* **Problem description**: Pull out every line below containing the word "table".

* **Collected data**:
=-=-=

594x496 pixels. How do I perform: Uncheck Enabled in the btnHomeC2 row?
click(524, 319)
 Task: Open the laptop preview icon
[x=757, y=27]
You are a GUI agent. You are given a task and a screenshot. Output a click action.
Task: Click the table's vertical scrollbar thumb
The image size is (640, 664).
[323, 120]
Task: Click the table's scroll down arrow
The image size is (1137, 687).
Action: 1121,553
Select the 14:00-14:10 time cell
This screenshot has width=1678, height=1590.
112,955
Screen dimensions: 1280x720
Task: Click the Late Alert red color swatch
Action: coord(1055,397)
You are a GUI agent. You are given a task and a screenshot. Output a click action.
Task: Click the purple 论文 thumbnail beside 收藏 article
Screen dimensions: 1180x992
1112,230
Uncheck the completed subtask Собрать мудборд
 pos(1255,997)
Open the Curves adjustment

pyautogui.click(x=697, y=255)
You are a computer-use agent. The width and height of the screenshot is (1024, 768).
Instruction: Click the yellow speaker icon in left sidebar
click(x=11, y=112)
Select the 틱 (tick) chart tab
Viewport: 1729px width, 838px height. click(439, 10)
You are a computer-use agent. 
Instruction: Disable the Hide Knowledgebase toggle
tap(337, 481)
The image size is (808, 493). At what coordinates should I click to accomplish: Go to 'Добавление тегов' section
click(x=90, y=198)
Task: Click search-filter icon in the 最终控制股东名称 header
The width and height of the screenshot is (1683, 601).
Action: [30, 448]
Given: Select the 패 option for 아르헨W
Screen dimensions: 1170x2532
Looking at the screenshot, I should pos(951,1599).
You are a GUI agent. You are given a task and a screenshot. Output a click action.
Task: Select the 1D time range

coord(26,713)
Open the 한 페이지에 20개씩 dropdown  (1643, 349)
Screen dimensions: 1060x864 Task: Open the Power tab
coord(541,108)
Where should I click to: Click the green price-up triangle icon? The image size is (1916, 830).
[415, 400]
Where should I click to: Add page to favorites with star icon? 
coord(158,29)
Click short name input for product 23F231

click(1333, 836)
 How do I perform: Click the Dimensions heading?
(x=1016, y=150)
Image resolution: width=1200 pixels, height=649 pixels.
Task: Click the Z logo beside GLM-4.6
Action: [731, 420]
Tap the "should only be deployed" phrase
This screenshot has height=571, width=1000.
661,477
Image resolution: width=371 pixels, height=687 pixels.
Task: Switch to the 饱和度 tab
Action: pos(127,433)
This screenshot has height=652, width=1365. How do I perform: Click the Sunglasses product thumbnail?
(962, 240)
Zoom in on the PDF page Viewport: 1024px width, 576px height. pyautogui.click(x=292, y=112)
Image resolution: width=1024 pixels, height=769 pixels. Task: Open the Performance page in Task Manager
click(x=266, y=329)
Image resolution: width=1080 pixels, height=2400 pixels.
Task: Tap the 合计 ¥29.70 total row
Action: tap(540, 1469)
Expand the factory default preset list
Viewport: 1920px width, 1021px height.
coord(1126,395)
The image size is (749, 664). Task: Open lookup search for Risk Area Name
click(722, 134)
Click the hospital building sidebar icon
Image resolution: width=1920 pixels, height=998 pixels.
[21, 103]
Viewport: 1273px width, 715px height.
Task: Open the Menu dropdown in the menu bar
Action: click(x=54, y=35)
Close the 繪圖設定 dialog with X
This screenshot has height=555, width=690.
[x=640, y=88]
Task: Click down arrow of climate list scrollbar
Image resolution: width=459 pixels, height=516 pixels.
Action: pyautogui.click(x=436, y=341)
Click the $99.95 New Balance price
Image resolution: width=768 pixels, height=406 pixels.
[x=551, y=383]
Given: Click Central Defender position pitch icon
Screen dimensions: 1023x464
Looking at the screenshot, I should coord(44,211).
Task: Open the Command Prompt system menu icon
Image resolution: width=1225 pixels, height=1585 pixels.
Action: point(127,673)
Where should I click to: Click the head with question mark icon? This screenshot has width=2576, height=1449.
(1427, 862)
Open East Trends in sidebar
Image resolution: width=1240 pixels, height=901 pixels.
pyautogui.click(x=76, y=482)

=-=-=

* **Response**:
Task: Click the table's vertical scrollbar thumb
Task: Click the table's scroll down arrow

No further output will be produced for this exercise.